MU: 2014/13. So 2012 was – 2011/12 were the sort of Glastonbury/Berghain experiences where I was like, ok this is really cool and I feel really at home here and this is actually what I've always wanted. You know, I've had a great time up until this point in night life but actually being with this crowd who actually like the music that I like and you know, it felt really gay, it felt really queer. Um –

JT: And you thought, ‘I want to bring that to Leeds’?

MU: Yeah, yeah, it’s like that's what Leeds is missing. And then it took obviously three or four years to sort of find the right venue and to find a name and to just get the aesthetic of it right I suppose. Because I wanted it to be something that would, that lasted, you know what I mean? I didn't want it to be sort of a flash in the pan thing.

JT: And how – could you talk a bit about that process? How long did it take for other people to get involved, did you need them to be involved? How did you start going about trying to get this off the ground?

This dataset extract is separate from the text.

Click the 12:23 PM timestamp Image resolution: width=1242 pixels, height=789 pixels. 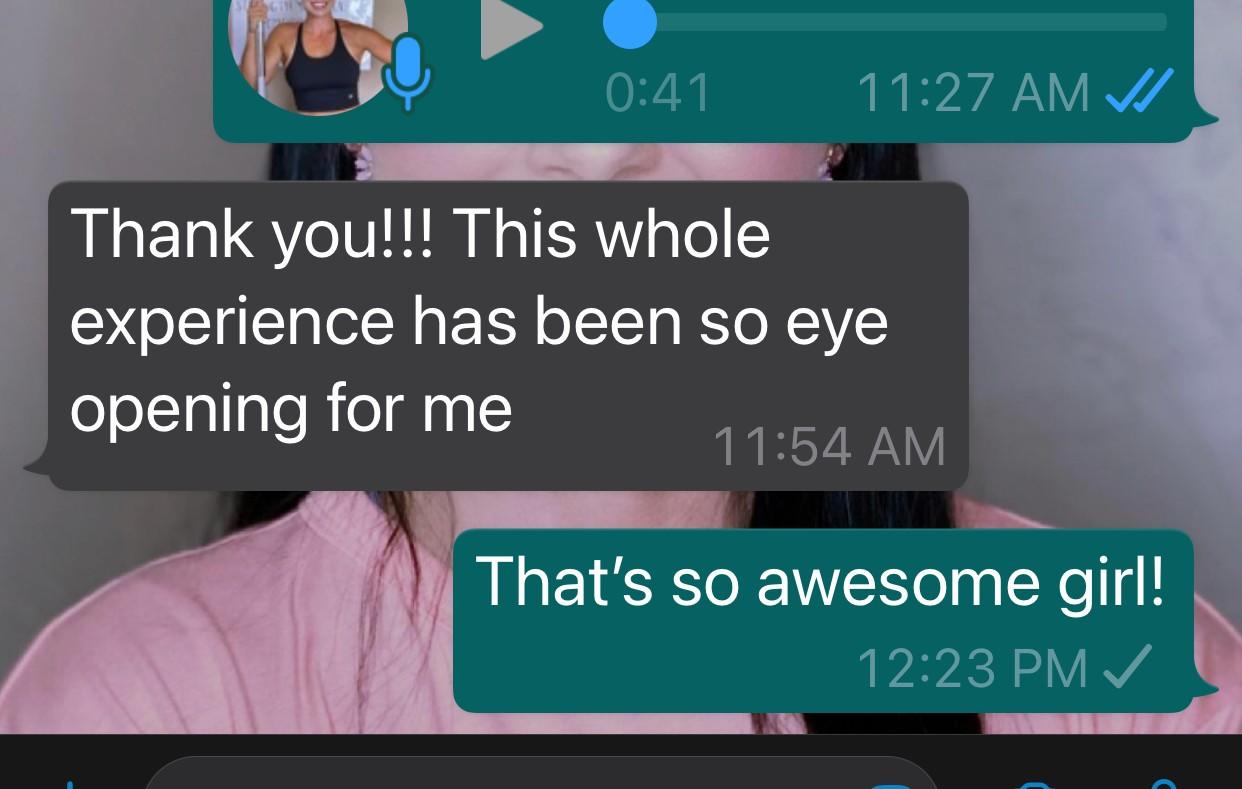[x=972, y=668]
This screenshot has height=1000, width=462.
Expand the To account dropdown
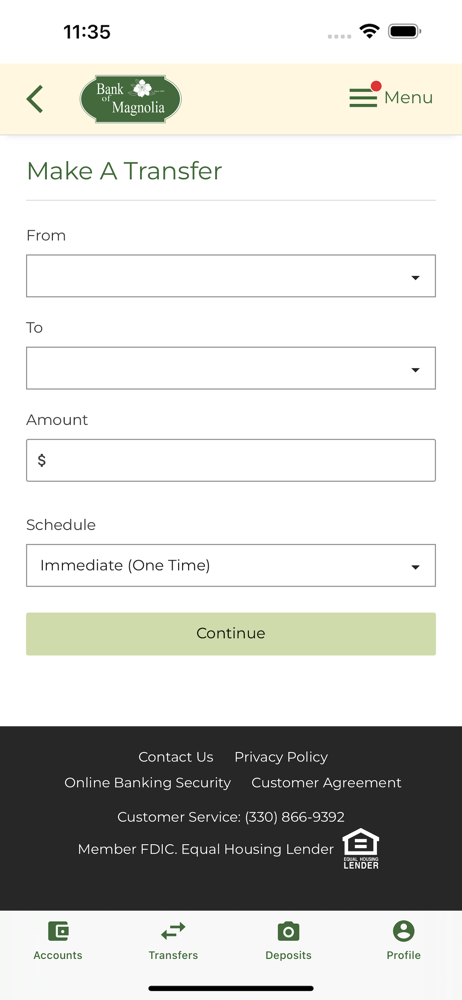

MU: It was a while ago. So, I think my current housemate, Lucy, Lucy Lockett, she was a Speed Queen DJ, she ran the office at Speed Queen, she’s been quite central to Leeds queer night life for many years, and she was a friend, and she's a brilliant DJ, she is probably the best DJ in the city, and I wanted to do something with her but she didn't want anything to do with the involvement of it, she didn't want to do any – she didn't want the stress – she just wanted to DJ. So I had kind of the pair of us as residents. We eventually found Wharf [Wharf Chambers] as a venue. Didn't really understand Wharf as a queer space until maybe – I think we'd done a few – we'd gone to other people's parties there – but after then speaking to the people who were running it at the time, discovered as well, ok it is physically a great space but it is also queer operated and the people there actually understand queer politics and identity politics and this could be something really good. And then sort of did the first night and then no one came [laughs].

JT: And when was that?

MU: October 2015. Yeah… We did six, nine months of parties where nobody, nobody ever came. And then it just – it was almost like word of mouth, slowly people heard about it and then by the time we got to the – just before the summer – you know, we had queues around the corner and we were having to think about having a doors policy and tickets policy and – yeah it was really exciting that other people felt like that, that other people wanted that same thing that maybe I did. And then people just sort of came out the woodwork and they were my best friends, they were people who had been coming for years, people that used to go to Vague, Speed Queen, it really brought together lots of elements of those communities together.

JT: And I guess at this point could you explain a bit about what Love Muscle is, what you've managed to realise, what these people are all coming for?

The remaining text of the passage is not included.